Second, is cognitive therapy. This is employed to teach sufferers how to challenge their misinterpretations of their own physical sensations, and correctly identify what is really happening to them. It aims to correct this unhelpful self-talk. Beliefs such as "A racing heart means I am having a heart attack, "or "Feeling of unreality mean that I will go crazy" are examined for their logical content, and then corrected. This is done at first, in practice exercises, and then later in real-life situations on a systematic basis. Cognitive therapy may also be useful in another way. I have frequently observed that Panic Disorder may begin or worsen in individuals who find themselves "trapped" by life circumstances such as relationships, jobs, family problems, etc.. These are obvious sources of stress, which is known to worsen all types of psychological problems. Cognitive therapy can help them to cope and to sort things out so they can find solutions to these situations, thus relieving the stress caused by them.

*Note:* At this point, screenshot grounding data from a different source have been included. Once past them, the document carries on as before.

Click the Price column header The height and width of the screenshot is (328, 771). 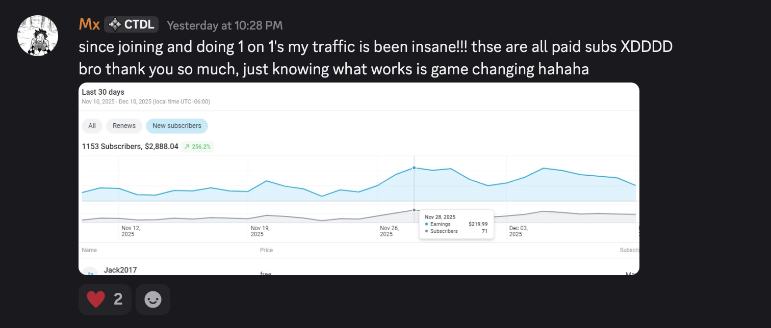coord(266,250)
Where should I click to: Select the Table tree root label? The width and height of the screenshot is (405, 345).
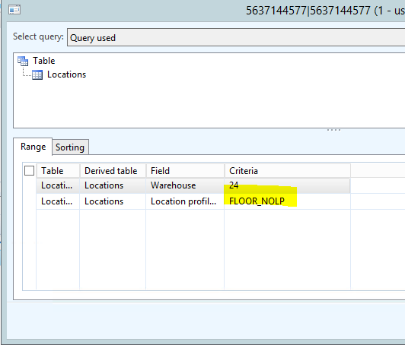[43, 61]
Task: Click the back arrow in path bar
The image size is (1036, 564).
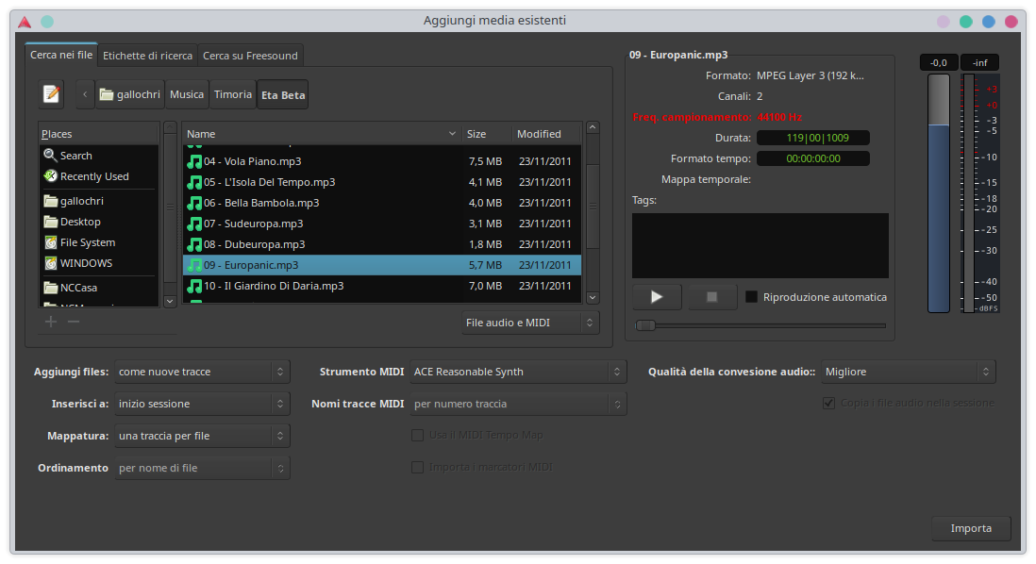Action: coord(85,94)
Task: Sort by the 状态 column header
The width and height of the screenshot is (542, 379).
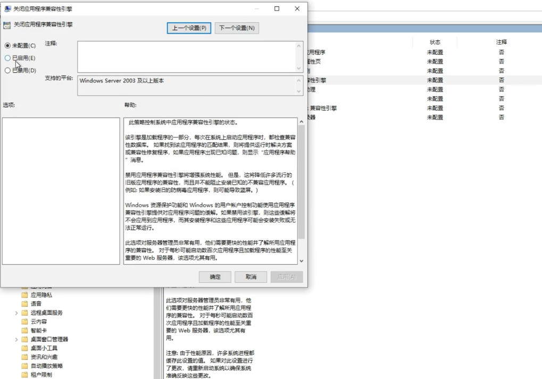Action: point(435,42)
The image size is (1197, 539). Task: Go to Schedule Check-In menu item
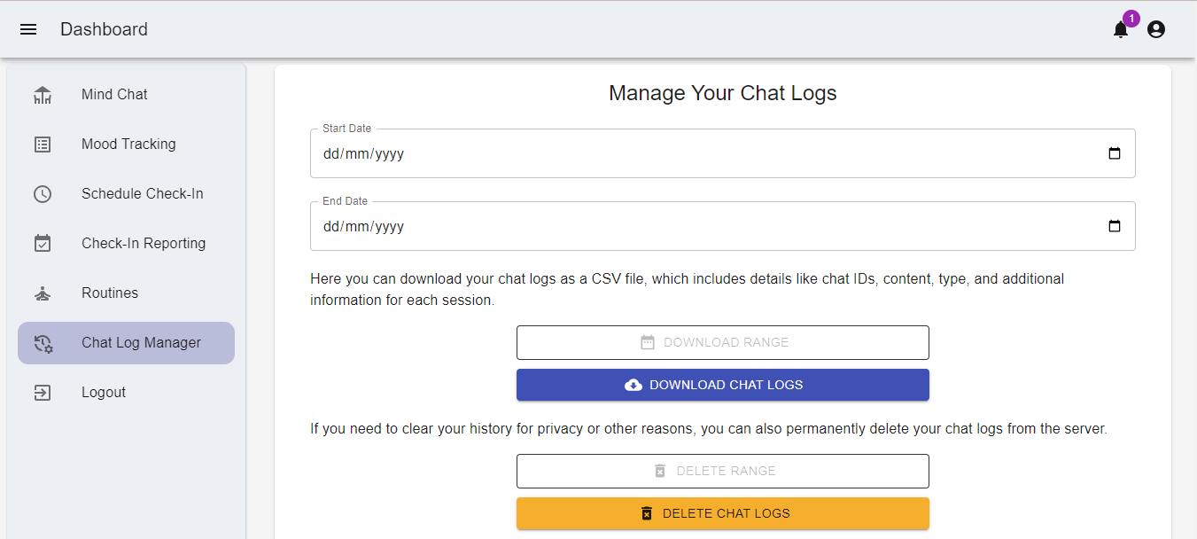point(142,194)
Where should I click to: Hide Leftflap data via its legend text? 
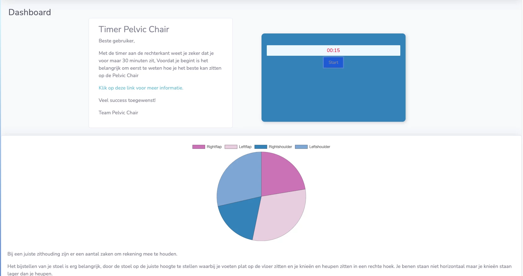pos(245,147)
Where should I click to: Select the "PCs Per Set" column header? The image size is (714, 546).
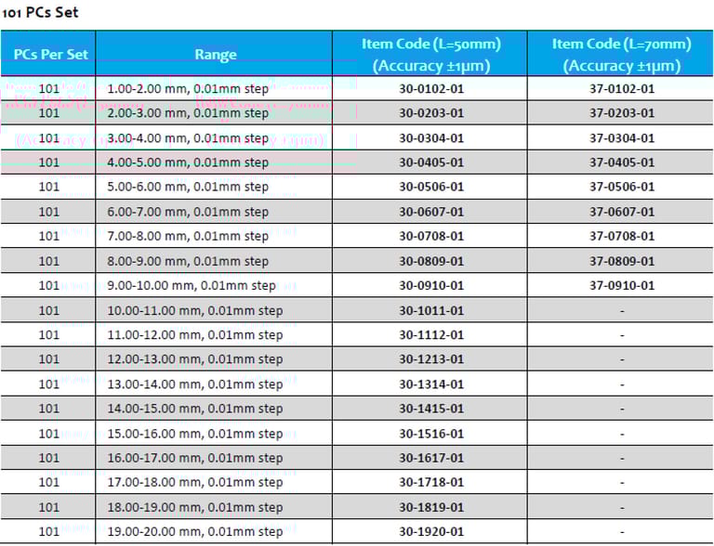coord(50,54)
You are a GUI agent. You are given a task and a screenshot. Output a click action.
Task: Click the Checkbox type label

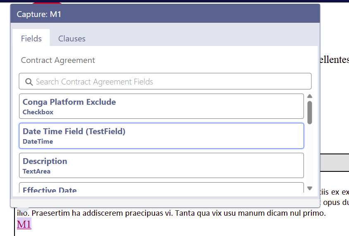click(38, 112)
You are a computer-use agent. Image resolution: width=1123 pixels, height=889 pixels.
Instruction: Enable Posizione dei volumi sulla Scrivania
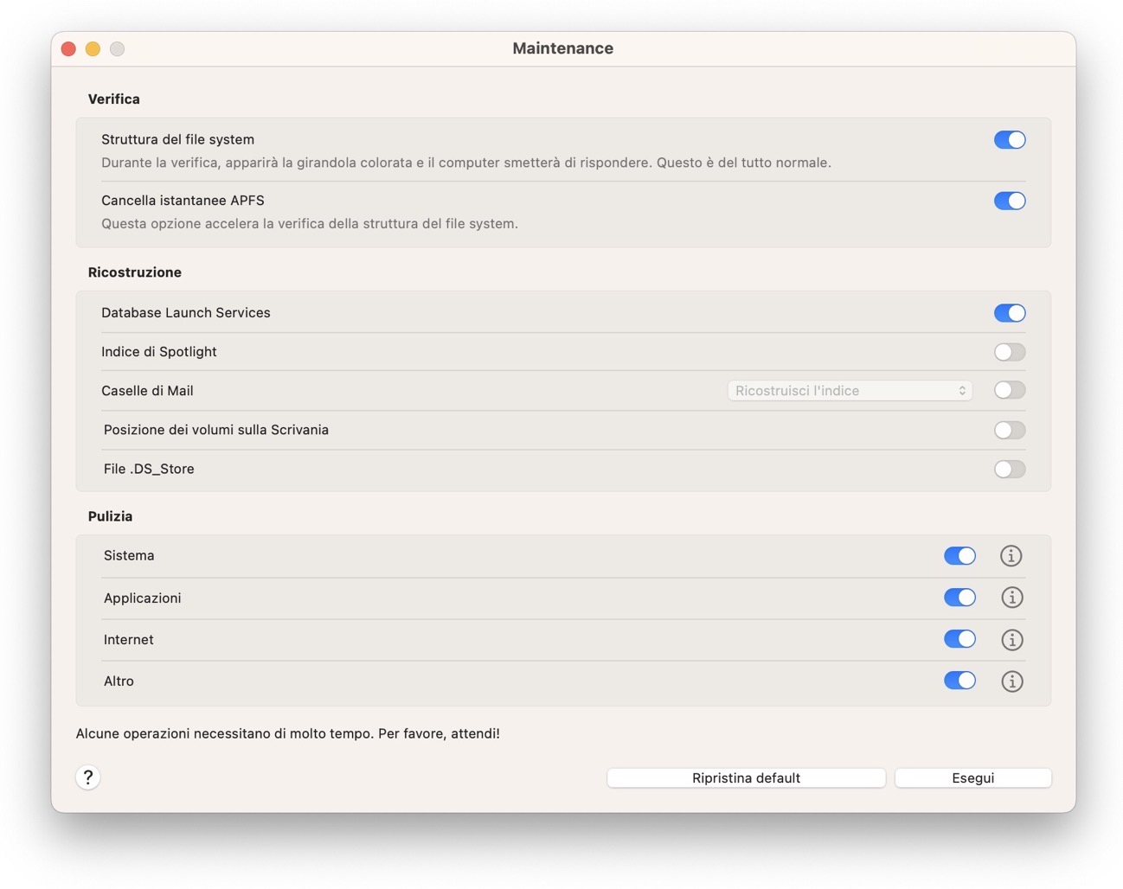pos(1009,430)

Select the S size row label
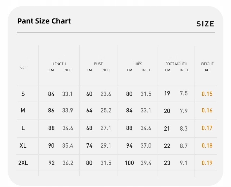23,94
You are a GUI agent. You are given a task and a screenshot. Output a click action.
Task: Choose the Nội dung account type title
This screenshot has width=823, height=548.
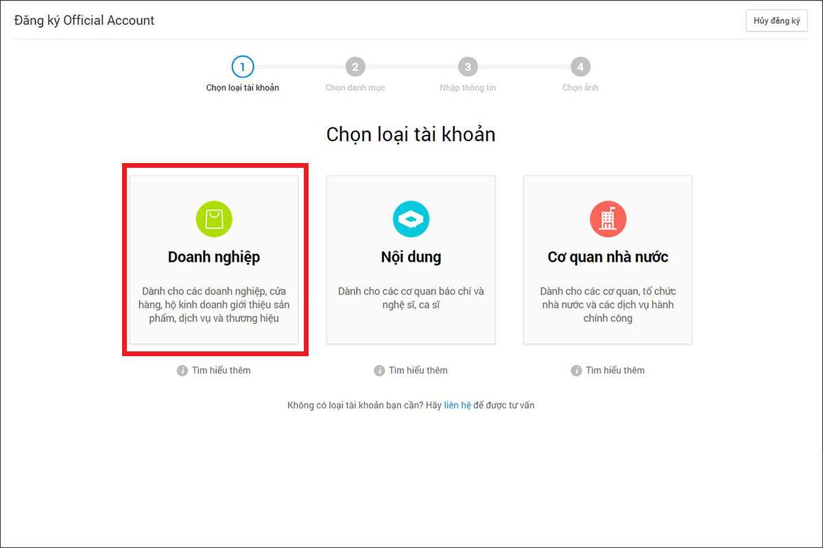pyautogui.click(x=411, y=258)
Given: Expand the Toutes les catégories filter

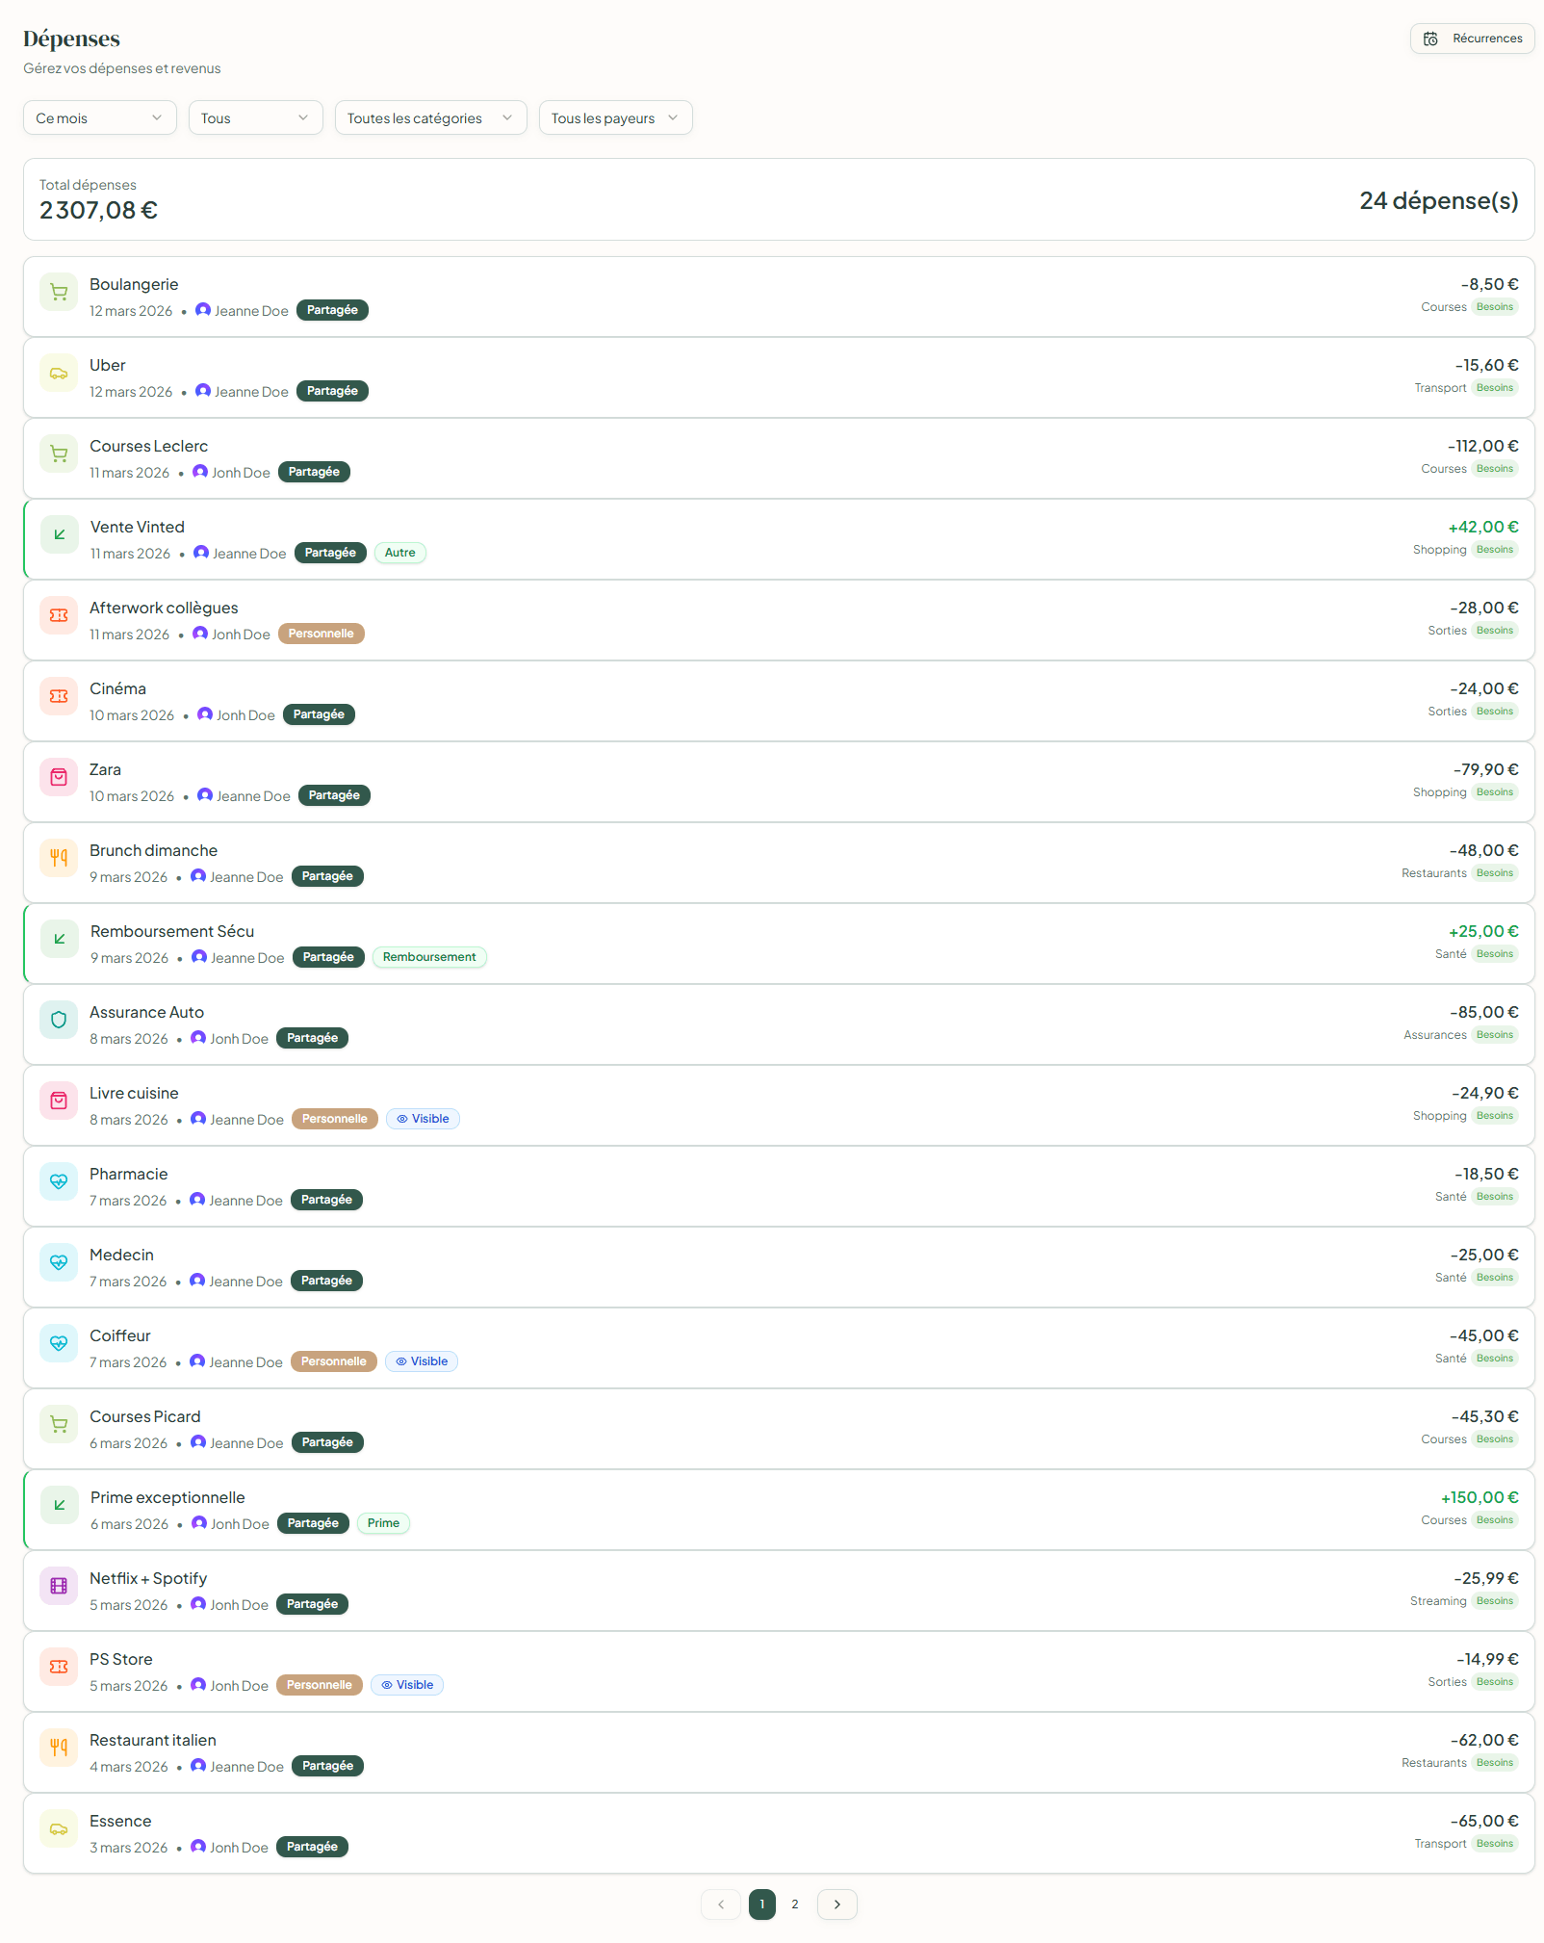Looking at the screenshot, I should [x=430, y=118].
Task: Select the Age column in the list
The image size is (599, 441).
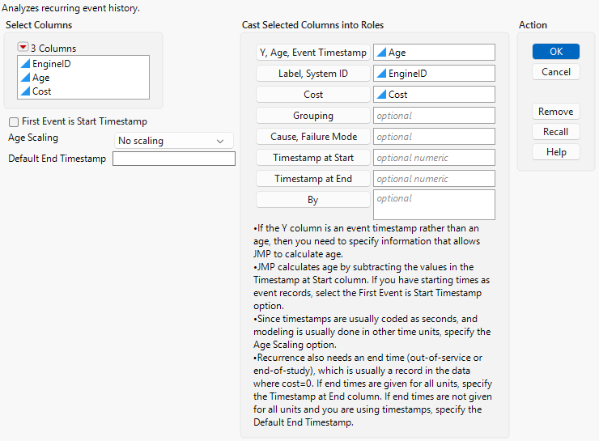Action: [x=41, y=78]
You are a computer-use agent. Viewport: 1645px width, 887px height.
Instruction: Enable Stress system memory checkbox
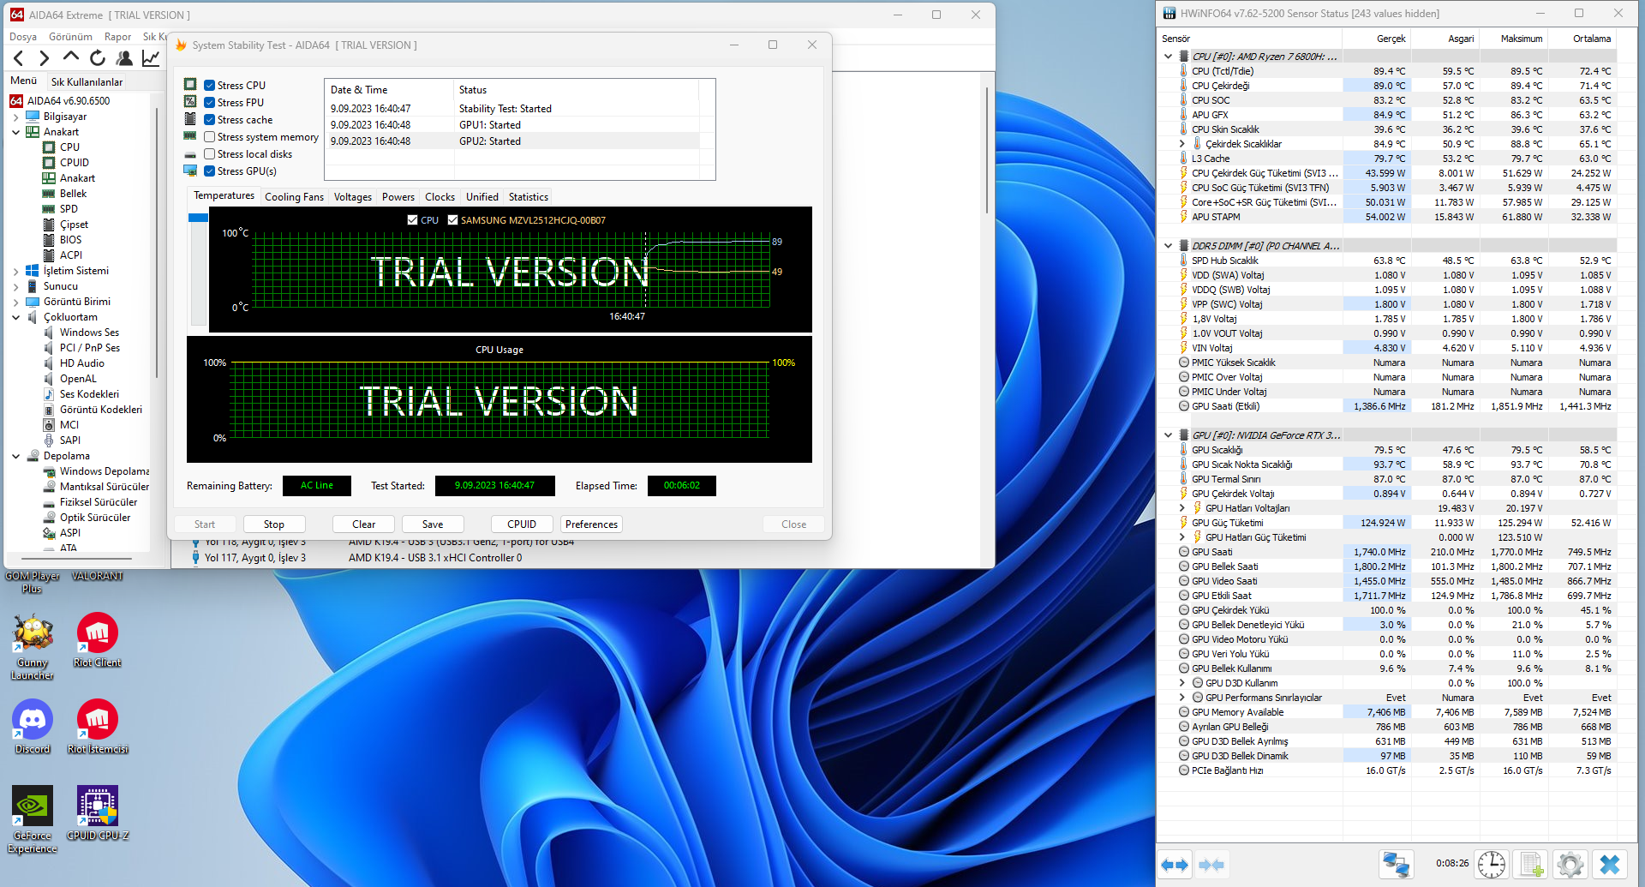(x=210, y=137)
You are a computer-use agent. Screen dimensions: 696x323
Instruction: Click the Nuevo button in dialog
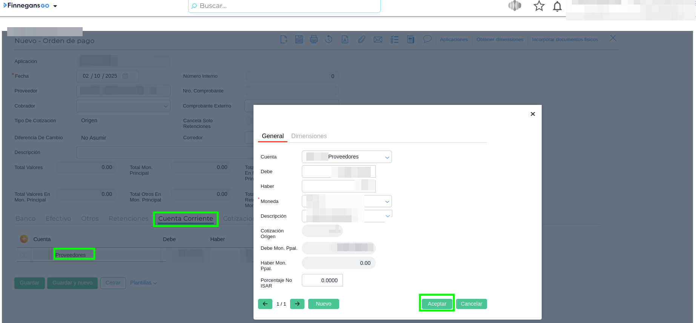[323, 304]
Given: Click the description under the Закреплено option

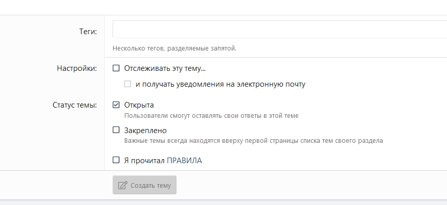Looking at the screenshot, I should click(x=254, y=140).
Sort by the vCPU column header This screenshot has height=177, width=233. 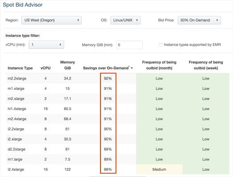45,68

Third, may be the use of medications, although whether or not these are required may depend upon the individual and the intensity of their symptoms. While the biological basis of panic disorder has not yet been established, it is clear that in severe cases, medication will be necessary and helpful. It is probably best to look upon medication as a tool to help you to do cognitive/behavioral therapy. Although antianxiety medications such as Xanax and Klonopin are widely used to treat panic, they are habit-forming, and are short acting. Many individuals do better using SSRI-type antidepressants, which only have to be taken once per day, and will not cause withdrawal if discontinued. Medication can lower the panic threshold, and many sufferers who take it observe that while they may experience some pre-panic sensations, the attacks don't seem to occur. This gives them more confidence to then pursue behavioral assignments and to restore their mobility.
One further suggestion which I have frequently recommended to my Panic patients, and which many have found helpful is that they become involved in some type of activity which helps to reduce their physical tension. This may include some form of regular exercise or stretching regimen. I have actually found yoga to be extremely helpful, and have sent quite a number of my patients to classes to study it. It teaches stretching, breathing skills, and meditation - all extremely useful to panic sufferers.